口蹄疫で七飯の城岱スカイライン閉鎖
update 2010/5/22 10:37
【七飯】宮崎県を中心に被害が拡大している家畜伝染病、口蹄疫の感染を防止するとして、七飯町は21日、町営の「城岱牧場」を通過する町道「城岱スカイライン」を当面、全線通行止めにすることを決めた。同町道は町内の観光ルートでもあり、これから本格化する夏の観光にも影響が及びそうだ。町は「各農家から預かった牛を守るための措置。多くの人に迷惑をかけることになるが、どうかご理解を」としている。
感染の広がりを受けて、町内の酪農家や農業士らでつくる牧場運営委員会が20日、町に対策を要請。協議した結果、牛の安全を重視して町道の通行止めを決めた。町農林水産課は「通行止めの解除は安全が保障され事態が収まるまで」とし、めどは立っていない。
21日は今年の牛の入牧初日だったが、牧場の職員は早朝から7カ所の出入り口付近に消毒用の石灰をまくなど例年と異なる対応に追われた。「牛を放牧する初日に道路を閉鎖するのは残念な気持ち」と複雑な表情を見せる。
同町道は町内の市街地と大沼地区の軍川を結び、全長14キロ。七飯岳のふもとを抜けて頂上付近に眼下の大野平野と駒ケ岳を見渡せる展望台のほか、周辺には牧場が広がる。観光バスも頻繁に通り、夜は函館の裏夜景を楽しめる。地元や近隣からの来場者も多い観光スポットで、場所によっては間近で放牧された牛を見ることも可能だ。
町内には乳牛、肉牛合わせて約1万頭が飼育され、ほとんどが観光地の大沼地区に集中している。牧場の景観や酪農の体験観光も町の観光資源となっている。今回の事態を受けて、体験観光の受け入れを休止した酪農家も相次いでおり、大沼観光協会の堀元会長は「マイナスイメージにならないか不安はあるが、1日も早い事態の収束を願いたい」と話し、「早急に代わりの観光メニュー、対策を考えていく」と危機感を募らせる。
七飯町の対応を受けて、他の公営牧場でも同様の対策を取ると見られる。

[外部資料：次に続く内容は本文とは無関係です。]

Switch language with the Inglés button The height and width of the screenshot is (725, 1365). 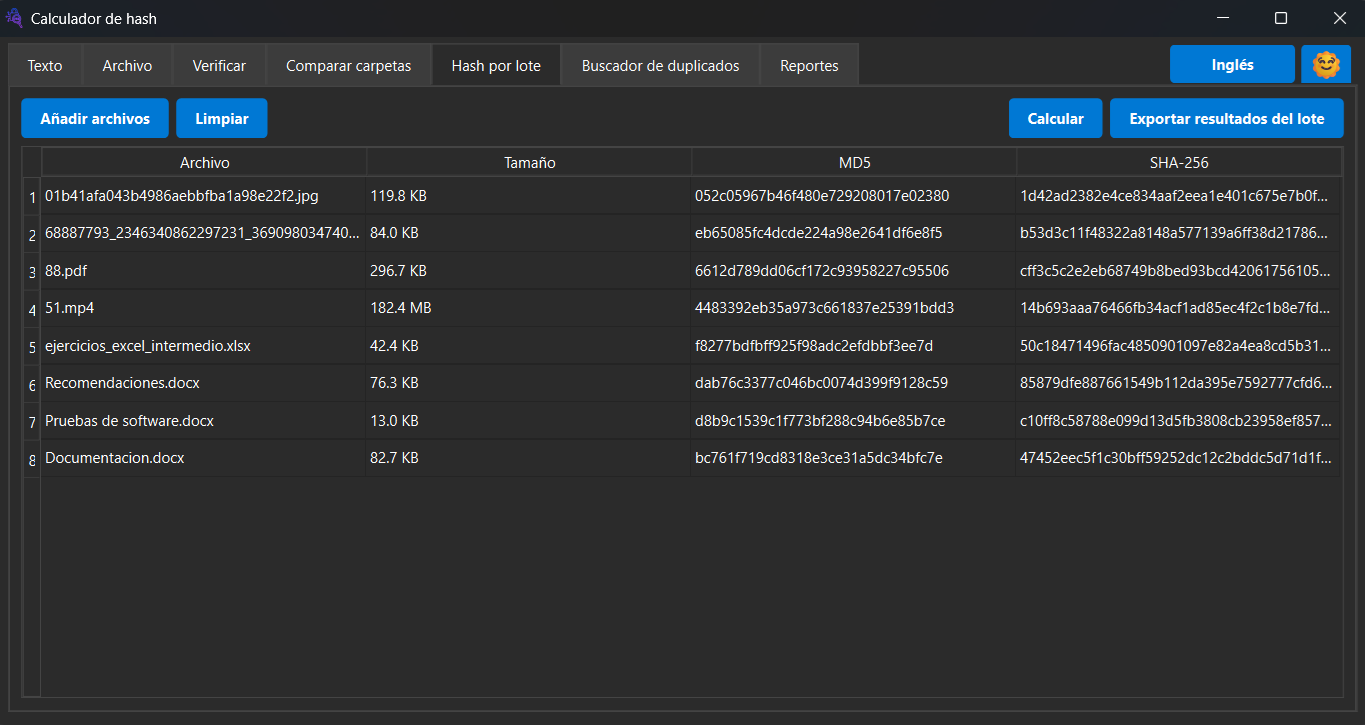(1232, 65)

キャンプ場やパノラマ展望台があるきじひき高原に市営牧場が開場されている北斗市では30日に牛の入牧が予定され、牧場につながる道路の封鎖も視野に入れながら対応を検討中。山菜採りの安全防止のため展望台から先の区間を6月30日まで通行止めにしているが、市農政課は「このままの状況が続くのであれば7月1日以降も通行止めにする」としている。